*Short problem 1*: Please copy out, word for word, the part of the European bookshop review that opens with the words containing "On my 6 week" and closes with "here we go..".
*Short problem 2*: In the European bookshop review, what did the writer have to wander around Shakespeare & Company to find?
*Short problem 3*: Carry on writing the European bookshop review from the point where it stops.

*Excerpted passage*:

=-=-=-=-=

On my 6 week trip around Europe, I obviously encountered a couple of bookshops..well 5 or 6 is more like it. Three of these bookshops are considered to be quite famous. I thought I’d do a mini review of the bookshops that I visited. I would recommend you visit them all if you are in the cities, but some of them were a little disappointing for me personally. So without further ado, here we go..
Shakespeare & Company, Paris
Shakespeare & Company in Paris has been on my list of places and more specifically, bookshops, to visit and so as soon as we booked our accommodation in Paris, I informed Myles that we would be visiting, and visit we did! I love the vibe in Shakespeare and Co., it felt old but also so lovely. It was also organised and tidy so I was able to find books easily, although I did have to wander a bit to find the YA section. I did expect a larger YA section in a such a famous and well-known bookshop, but the adult section did take up the rest of the bookshop. There were some areas for you to have a sit and there was also a cafe attached to it, which was cool! Although we didn’t actually go into the cafe because we needed to save our money for the rest of the trip!
All in all, I think Shakespeare & Co. is one of my favourite bookshops and I’m super glad we got the chance to go. I would like to visit again in the future, but I doubt I’ll be going to Paris anytime soon! Here is me in one of the nook and crannies of the shop on the typewriter although I didn’t actually type anything!

=-=-=-=-=

*Dataset content*:
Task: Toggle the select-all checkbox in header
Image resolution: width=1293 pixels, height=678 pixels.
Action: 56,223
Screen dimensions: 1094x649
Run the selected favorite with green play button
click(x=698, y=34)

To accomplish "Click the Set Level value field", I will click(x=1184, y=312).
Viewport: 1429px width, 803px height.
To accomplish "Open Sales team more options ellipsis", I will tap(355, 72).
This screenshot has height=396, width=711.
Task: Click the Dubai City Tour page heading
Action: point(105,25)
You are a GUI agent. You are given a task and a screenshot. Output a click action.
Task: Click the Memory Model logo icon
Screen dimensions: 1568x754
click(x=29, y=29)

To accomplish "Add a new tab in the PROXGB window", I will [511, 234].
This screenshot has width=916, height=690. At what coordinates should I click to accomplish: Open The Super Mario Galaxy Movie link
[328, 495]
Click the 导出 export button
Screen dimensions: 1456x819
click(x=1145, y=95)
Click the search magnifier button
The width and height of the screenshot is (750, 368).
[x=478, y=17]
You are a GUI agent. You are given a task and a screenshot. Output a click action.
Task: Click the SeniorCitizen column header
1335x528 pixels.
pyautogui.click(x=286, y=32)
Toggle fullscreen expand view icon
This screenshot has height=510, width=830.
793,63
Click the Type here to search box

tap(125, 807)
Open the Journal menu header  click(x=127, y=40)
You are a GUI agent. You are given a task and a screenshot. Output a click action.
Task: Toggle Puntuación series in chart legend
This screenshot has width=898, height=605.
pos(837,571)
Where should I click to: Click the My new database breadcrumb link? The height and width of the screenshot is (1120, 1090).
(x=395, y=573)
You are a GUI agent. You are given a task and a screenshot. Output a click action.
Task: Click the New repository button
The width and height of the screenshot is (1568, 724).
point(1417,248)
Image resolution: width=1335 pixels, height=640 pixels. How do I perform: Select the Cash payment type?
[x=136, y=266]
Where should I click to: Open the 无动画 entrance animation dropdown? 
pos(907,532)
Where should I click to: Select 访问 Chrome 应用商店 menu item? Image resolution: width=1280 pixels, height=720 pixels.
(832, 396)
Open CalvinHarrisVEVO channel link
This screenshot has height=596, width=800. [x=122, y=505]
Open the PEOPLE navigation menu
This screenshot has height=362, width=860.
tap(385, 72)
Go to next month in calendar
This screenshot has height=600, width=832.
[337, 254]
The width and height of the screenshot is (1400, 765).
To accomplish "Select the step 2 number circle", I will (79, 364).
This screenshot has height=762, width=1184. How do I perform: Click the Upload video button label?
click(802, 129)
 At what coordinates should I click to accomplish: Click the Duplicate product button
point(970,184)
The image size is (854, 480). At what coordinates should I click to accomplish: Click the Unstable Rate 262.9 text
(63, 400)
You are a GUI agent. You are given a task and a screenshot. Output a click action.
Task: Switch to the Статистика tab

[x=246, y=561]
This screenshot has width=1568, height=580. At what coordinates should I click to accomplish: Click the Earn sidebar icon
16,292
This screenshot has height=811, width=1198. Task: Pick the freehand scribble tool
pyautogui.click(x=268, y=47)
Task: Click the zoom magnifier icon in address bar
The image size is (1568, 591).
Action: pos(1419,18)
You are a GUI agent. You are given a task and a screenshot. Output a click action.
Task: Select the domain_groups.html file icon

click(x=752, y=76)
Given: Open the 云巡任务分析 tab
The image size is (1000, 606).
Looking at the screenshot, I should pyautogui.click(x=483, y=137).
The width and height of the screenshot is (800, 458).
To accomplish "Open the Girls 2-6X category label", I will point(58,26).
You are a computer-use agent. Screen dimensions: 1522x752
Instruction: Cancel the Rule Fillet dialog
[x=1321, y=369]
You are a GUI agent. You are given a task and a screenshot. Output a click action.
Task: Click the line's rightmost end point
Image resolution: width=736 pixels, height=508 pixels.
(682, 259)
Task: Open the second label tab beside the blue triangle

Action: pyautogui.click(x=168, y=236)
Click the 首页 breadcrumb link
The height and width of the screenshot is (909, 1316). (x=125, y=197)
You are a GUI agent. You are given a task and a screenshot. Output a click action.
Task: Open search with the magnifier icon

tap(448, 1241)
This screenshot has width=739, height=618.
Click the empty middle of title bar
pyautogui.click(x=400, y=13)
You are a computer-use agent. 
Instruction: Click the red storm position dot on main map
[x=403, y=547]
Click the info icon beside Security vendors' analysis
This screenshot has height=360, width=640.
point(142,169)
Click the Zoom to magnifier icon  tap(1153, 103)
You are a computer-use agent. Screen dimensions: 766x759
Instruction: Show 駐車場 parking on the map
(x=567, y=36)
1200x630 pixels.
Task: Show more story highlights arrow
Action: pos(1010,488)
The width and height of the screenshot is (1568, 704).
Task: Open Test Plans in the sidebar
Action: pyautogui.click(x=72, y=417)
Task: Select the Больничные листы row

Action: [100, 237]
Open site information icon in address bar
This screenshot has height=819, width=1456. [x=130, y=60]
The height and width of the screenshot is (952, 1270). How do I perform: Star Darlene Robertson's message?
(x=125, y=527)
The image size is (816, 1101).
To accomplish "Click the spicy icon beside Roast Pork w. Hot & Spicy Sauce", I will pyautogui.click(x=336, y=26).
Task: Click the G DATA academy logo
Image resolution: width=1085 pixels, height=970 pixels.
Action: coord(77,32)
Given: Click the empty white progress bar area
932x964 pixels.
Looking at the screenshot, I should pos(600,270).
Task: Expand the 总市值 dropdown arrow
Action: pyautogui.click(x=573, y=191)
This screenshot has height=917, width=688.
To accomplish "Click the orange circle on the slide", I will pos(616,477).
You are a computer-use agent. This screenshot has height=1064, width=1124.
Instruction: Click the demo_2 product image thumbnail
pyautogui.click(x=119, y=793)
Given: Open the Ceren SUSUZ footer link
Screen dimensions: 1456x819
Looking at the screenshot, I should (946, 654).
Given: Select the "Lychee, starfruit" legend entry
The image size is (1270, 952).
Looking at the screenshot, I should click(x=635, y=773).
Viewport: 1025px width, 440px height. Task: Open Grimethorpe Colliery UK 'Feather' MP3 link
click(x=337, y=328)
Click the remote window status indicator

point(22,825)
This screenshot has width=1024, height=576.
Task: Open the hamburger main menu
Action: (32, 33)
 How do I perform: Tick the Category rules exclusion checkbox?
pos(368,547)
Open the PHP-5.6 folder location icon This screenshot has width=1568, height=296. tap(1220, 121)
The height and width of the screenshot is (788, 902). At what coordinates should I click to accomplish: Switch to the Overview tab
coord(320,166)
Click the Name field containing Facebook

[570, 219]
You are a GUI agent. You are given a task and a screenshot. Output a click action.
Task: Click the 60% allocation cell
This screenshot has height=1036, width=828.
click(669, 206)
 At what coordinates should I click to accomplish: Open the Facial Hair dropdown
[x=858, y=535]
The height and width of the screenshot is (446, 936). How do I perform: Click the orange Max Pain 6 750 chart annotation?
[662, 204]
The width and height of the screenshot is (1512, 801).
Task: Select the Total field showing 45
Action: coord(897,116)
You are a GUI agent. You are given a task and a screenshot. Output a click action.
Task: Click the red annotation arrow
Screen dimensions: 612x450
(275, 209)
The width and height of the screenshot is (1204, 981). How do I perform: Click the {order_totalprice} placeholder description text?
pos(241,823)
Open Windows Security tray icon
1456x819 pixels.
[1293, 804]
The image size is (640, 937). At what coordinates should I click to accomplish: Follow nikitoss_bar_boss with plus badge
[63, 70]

=-=-=-=-=

*Task output 1*:
On my 6 week trip around Europe, I obviously encountered a couple of bookshops..well 5 or 6 is more like it. Three of these bookshops are considered to be quite famous. I thought I’d do a mini review of the bookshops that I visited. I would recommend you visit them all if you are in the cities, but some of them were a little disappointing for me personally. So without further ado, here we go..

*Task output 2*: The YA section.

*Task output 3*:
Libraria Acqua Alta, Venice
This was a funny one. I’m sure you’ve probably heard of this bookshop. As you can see in the picture below, it has the stairs made out of books. It also has a gondola in the middle of it. I wasn’t totally thrilled with this shop. I was excited to visit it because the idea of a Gondola in the middle sounded so cool, but this shop is quite small inside and with the amount of people that were shuffling about in there while we visited was enough to make anyone get a little frustrated with the lack of space. It was also super messy. I saw one YA book and that was Half-Bad by Sally Green. The plus side was that they had a delightful section of bookmarks and pictures and that there was seating right in front of the canal, as you can sort of see in the picture above. I love the little doodle instructing you where the fire exit is!
I was a little disappointed by the shop, however I wasn’t disappointed by the book stairs, although in my head, I had thought that the book stairs actually led up to the bookshop but it doesn’t – the stairs are in fact out the back of the shop and you can look just over this wall onto one of the many canals of Venice!
Cook & Book, Brussels
By far the biggest disappointment of the bookshops we visited. I have often seen this in the ‘top bookshops in the world’ posts on Pinterest and buzzfeed. Known for it’s flying books attached to the ceiling, when we visited, we saw no such thing. I think this must’ve been in one of the many rooms that this bookshop had. We thought we visited all of the rooms, however we must not have done as I saw Alwyn Hamilton had visited a week or so after we got home and I saw her pictures of the room that had the flying books. Also, for such a famed bookshop, I couldn’t find any English books (I can’t speak any languages so english it is for me), however, I did see the French editions of Six of Crows, Crooked Kingdom and A Darker Shade of Magic! Perhaps I will have to go back to Brussels for a day just to visit this bookshop again and see the flying books!
We did visit a few other bookshops on our travels, however I forgot to take pictures! I did enjoy the American bookstore in Amsterdam as well as the Waterstones there too. It was just nice to see some bookshops that I had heard about on the internet or via Instagram and I’m super lucky that my boyfriend wouldn’t complain about being in the bookshops, no matter how long we were in them for!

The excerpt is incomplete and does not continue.